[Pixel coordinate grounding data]
= = = =

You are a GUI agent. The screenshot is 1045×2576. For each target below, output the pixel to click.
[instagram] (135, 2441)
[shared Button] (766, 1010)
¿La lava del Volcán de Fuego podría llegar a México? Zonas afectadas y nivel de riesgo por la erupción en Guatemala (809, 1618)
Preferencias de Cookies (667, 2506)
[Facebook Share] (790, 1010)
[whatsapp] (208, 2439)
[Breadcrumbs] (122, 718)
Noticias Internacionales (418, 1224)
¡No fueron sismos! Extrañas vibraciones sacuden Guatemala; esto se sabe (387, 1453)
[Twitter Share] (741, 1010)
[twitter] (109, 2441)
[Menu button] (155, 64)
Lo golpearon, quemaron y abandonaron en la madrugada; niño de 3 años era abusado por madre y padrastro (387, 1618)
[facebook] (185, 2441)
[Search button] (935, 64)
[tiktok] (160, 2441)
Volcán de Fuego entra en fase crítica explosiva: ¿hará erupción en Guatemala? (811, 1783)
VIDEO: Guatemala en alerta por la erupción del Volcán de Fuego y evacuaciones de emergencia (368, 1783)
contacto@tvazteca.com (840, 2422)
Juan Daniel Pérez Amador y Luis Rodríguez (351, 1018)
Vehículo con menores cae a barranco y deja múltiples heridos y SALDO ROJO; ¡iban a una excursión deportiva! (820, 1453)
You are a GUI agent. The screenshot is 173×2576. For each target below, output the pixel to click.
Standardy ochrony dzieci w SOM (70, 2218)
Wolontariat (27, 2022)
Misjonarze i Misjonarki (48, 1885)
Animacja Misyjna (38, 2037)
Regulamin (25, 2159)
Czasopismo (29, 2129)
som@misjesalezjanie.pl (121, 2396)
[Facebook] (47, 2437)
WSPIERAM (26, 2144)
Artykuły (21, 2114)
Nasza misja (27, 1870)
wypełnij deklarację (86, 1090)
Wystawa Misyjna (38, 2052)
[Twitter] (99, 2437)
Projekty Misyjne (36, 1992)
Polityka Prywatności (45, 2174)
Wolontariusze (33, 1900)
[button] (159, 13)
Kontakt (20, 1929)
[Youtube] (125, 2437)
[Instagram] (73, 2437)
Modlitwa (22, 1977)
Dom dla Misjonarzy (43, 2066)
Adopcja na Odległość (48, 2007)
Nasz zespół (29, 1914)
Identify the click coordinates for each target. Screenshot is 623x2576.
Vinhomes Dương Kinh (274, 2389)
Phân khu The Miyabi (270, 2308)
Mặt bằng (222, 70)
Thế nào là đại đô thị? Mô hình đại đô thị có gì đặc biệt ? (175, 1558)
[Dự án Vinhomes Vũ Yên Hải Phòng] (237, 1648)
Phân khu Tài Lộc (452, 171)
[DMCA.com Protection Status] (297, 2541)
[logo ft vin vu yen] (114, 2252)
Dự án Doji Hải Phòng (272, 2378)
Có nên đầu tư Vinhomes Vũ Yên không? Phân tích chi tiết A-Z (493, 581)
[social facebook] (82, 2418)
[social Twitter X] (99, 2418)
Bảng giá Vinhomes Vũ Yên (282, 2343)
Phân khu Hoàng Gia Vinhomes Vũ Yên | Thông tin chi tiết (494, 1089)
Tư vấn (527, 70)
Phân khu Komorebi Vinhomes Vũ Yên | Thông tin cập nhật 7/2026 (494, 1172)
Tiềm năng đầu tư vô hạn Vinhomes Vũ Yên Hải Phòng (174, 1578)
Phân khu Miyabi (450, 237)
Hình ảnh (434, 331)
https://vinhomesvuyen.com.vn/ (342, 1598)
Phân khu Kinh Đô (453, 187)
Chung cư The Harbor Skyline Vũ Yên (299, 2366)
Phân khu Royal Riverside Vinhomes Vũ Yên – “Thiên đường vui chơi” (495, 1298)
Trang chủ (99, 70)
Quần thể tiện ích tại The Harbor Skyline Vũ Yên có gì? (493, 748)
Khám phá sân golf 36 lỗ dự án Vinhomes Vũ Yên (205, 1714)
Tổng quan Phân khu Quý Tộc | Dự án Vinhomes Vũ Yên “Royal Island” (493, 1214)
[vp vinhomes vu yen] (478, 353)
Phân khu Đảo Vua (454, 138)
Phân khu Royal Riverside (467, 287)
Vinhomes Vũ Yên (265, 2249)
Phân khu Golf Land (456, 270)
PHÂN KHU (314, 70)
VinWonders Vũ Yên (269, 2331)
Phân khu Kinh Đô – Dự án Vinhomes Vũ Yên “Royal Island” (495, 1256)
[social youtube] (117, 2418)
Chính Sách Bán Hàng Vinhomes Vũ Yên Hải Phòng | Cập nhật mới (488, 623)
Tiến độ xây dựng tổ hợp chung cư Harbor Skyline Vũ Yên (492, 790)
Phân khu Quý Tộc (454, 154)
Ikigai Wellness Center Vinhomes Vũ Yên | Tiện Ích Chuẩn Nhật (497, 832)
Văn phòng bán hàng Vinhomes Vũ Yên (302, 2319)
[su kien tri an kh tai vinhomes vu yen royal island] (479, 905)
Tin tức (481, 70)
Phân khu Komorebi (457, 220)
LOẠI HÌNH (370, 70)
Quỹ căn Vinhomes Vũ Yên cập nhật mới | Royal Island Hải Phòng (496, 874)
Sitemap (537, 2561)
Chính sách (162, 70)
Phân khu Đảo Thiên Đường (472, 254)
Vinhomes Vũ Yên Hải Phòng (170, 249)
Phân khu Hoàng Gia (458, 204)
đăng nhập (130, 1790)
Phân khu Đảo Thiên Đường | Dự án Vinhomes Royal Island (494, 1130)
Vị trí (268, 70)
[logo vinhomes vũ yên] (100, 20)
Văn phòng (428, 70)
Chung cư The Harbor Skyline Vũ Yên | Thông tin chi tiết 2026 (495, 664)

= = = =

[WHAT YOU ARE ASKED TO DO] Each line above from the one with "som@misjesalezjanie.pl (121, 2396)" up to and including the one with "Ikigai Wellness Center" must be set down exactly, and no line outside that span may appear.

[ANSWER BOX]
som@misjesalezjanie.pl (121, 2396)
[Facebook] (47, 2437)
WSPIERAM (26, 2144)
Artykuły (21, 2114)
Nasza misja (27, 1870)
wypełnij deklarację (86, 1090)
Wystawa Misyjna (38, 2052)
[Twitter] (99, 2437)
Projekty Misyjne (36, 1992)
Polityka Prywatności (45, 2174)
Wolontariusze (33, 1900)
[button] (159, 13)
Kontakt (20, 1929)
[Youtube] (125, 2437)
[Instagram] (73, 2437)
Modlitwa (22, 1977)
Dom dla Misjonarzy (43, 2066)
Adopcja na Odległość (48, 2007)
Nasz zespół (29, 1914)
Identify the click coordinates for each target. Screenshot is 623x2576.
Vinhomes Dương Kinh (274, 2389)
Phân khu The Miyabi (270, 2308)
Mặt bằng (222, 70)
Thế nào là đại đô thị? Mô hình đại đô thị có gì đặc biệt ? (175, 1558)
[Dự án Vinhomes Vũ Yên Hải Phòng] (237, 1648)
Phân khu Tài Lộc (452, 171)
[DMCA.com Protection Status] (297, 2541)
[logo ft vin vu yen] (114, 2252)
Dự án Doji Hải Phòng (272, 2378)
Có nên đầu tư Vinhomes Vũ Yên không? Phân tích chi tiết A-Z (493, 581)
[social facebook] (82, 2418)
[social Twitter X] (99, 2418)
Bảng giá Vinhomes Vũ Yên (282, 2343)
Phân khu Hoàng Gia Vinhomes Vũ Yên | Thông tin chi tiết (494, 1089)
Tư vấn (527, 70)
Phân khu Komorebi Vinhomes Vũ Yên | Thông tin cập nhật 7/2026 (494, 1172)
Tiềm năng đầu tư vô hạn Vinhomes Vũ Yên Hải Phòng (174, 1578)
Phân khu Miyabi (450, 237)
Hình ảnh (434, 331)
https://vinhomesvuyen.com.vn/ (342, 1598)
Phân khu Kinh Đô (453, 187)
Chung cư The Harbor Skyline Vũ Yên (299, 2366)
Phân khu Royal Riverside Vinhomes Vũ Yên – “Thiên đường vui chơi” (495, 1298)
Trang chủ (99, 70)
Quần thể tiện ích tại The Harbor Skyline Vũ Yên có gì? (493, 748)
Khám phá sân golf 36 lỗ dự án Vinhomes Vũ Yên (205, 1714)
Tổng quan Phân khu Quý Tộc | Dự án Vinhomes Vũ Yên “Royal Island” (493, 1214)
[vp vinhomes vu yen] (478, 353)
Phân khu Đảo Vua (454, 138)
Phân khu Royal Riverside (467, 287)
Vinhomes Vũ Yên (265, 2249)
Phân khu Golf Land (456, 270)
PHÂN KHU (314, 70)
VinWonders Vũ Yên (269, 2331)
Phân khu Kinh Đô – Dự án Vinhomes Vũ Yên “Royal Island” (495, 1256)
[social youtube] (117, 2418)
Chính Sách Bán Hàng Vinhomes Vũ Yên Hải Phòng | Cập nhật mới (488, 623)
Tiến độ xây dựng tổ hợp chung cư Harbor Skyline Vũ Yên (492, 790)
Phân khu Quý Tộc (454, 154)
Ikigai Wellness Center Vinhomes Vũ Yên | Tiện Ích Chuẩn Nhật (497, 832)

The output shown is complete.